### [What the exercise asks]
The response should be the records below, repeated exactly, with each picture left out.

### [Data provided]
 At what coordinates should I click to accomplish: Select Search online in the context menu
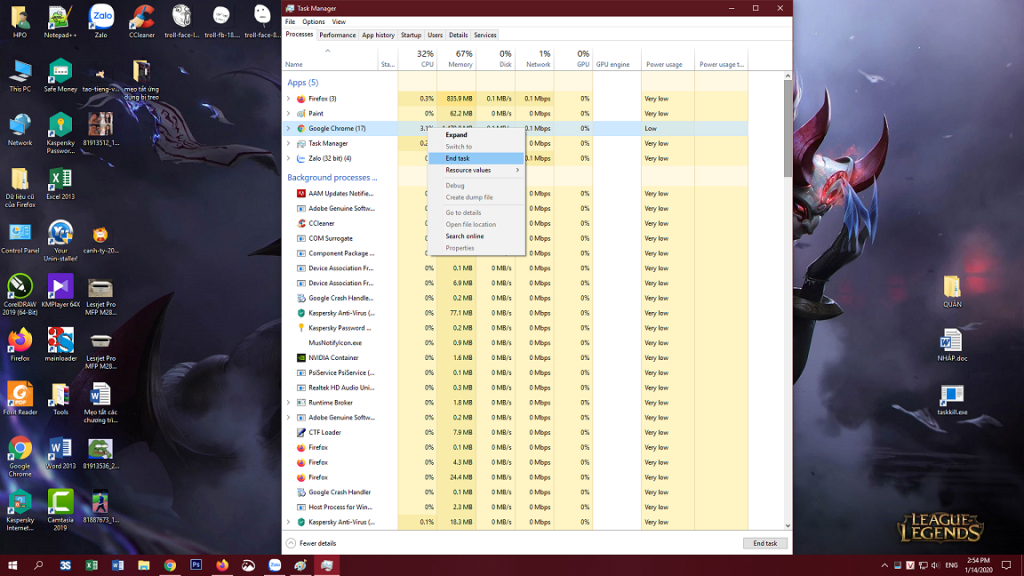464,236
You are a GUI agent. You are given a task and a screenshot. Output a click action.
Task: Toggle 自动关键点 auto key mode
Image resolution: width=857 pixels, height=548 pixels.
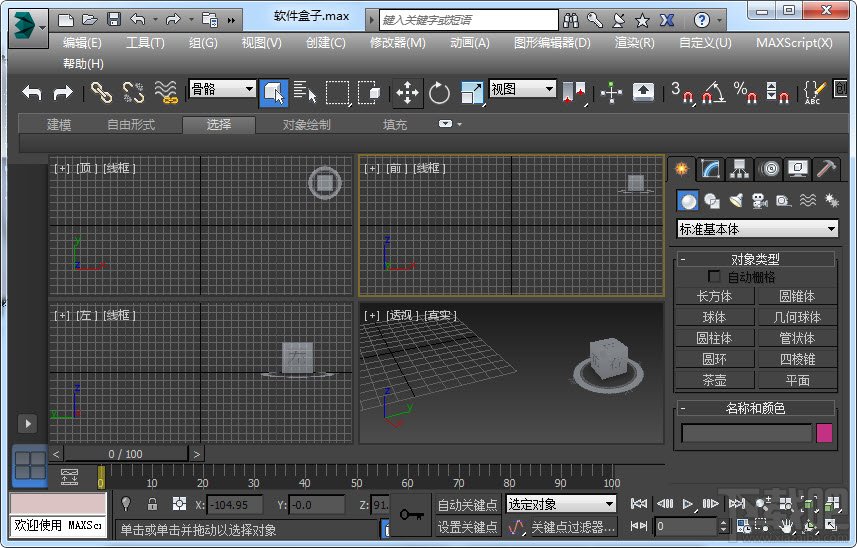point(467,505)
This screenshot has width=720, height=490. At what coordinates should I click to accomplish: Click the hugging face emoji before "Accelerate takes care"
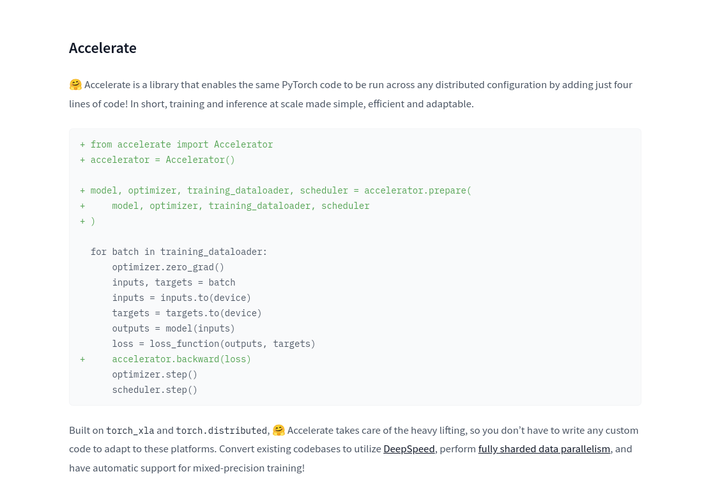click(x=279, y=431)
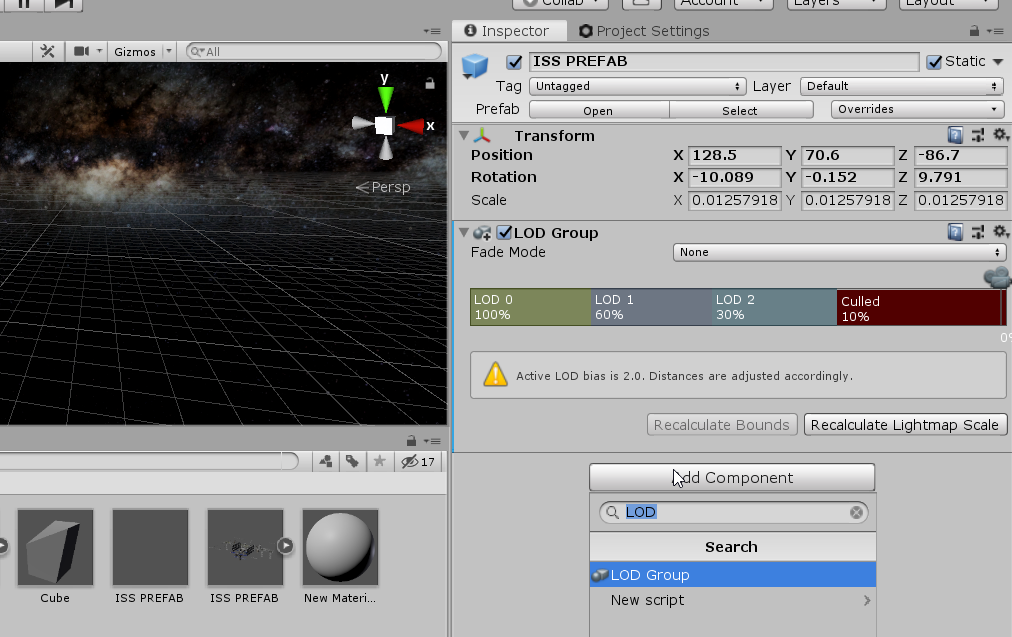1012x637 pixels.
Task: Clear the LOD search text with X icon
Action: [856, 512]
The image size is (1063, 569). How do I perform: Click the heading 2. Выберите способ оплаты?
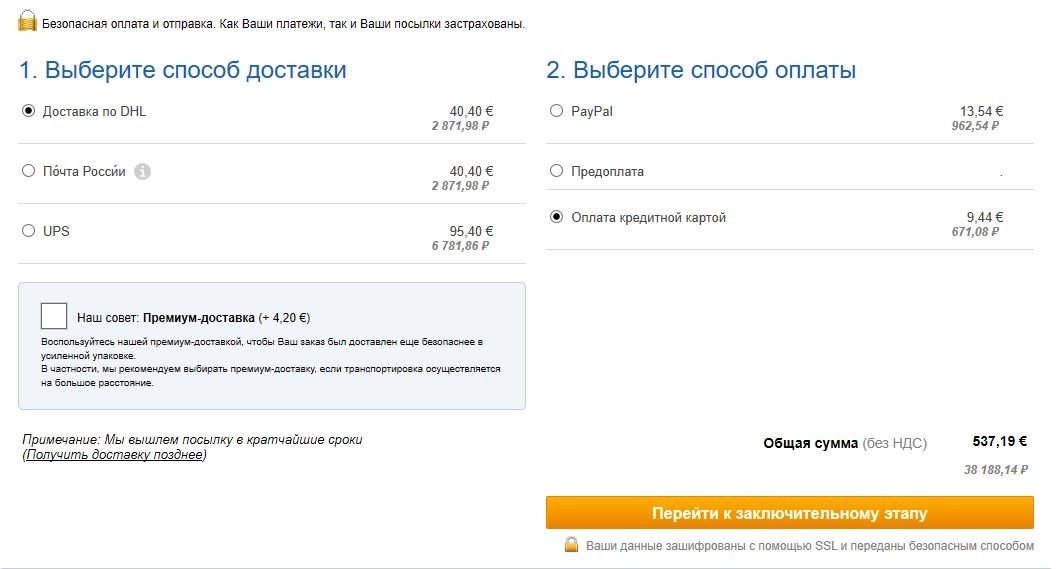pyautogui.click(x=701, y=71)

### [Completed exercise]
 At what coordinates should I click to accomplish: Select Search online in the context menu
464,236
You are a GUI agent. You are given a task and a screenshot. Output a click action.
Task: Toggle 自动关键点 auto key mode
Image resolution: width=857 pixels, height=548 pixels.
point(467,505)
This screenshot has width=720, height=490. At what coordinates should I click to accomplish: Click the hugging face emoji before "Accelerate takes care"
click(x=279, y=431)
1012x637 pixels.
Task: Clear the LOD search text with X icon
Action: [856, 512]
The image size is (1063, 569). How do I perform: Click the heading 2. Выберите способ оплаты?
pyautogui.click(x=701, y=71)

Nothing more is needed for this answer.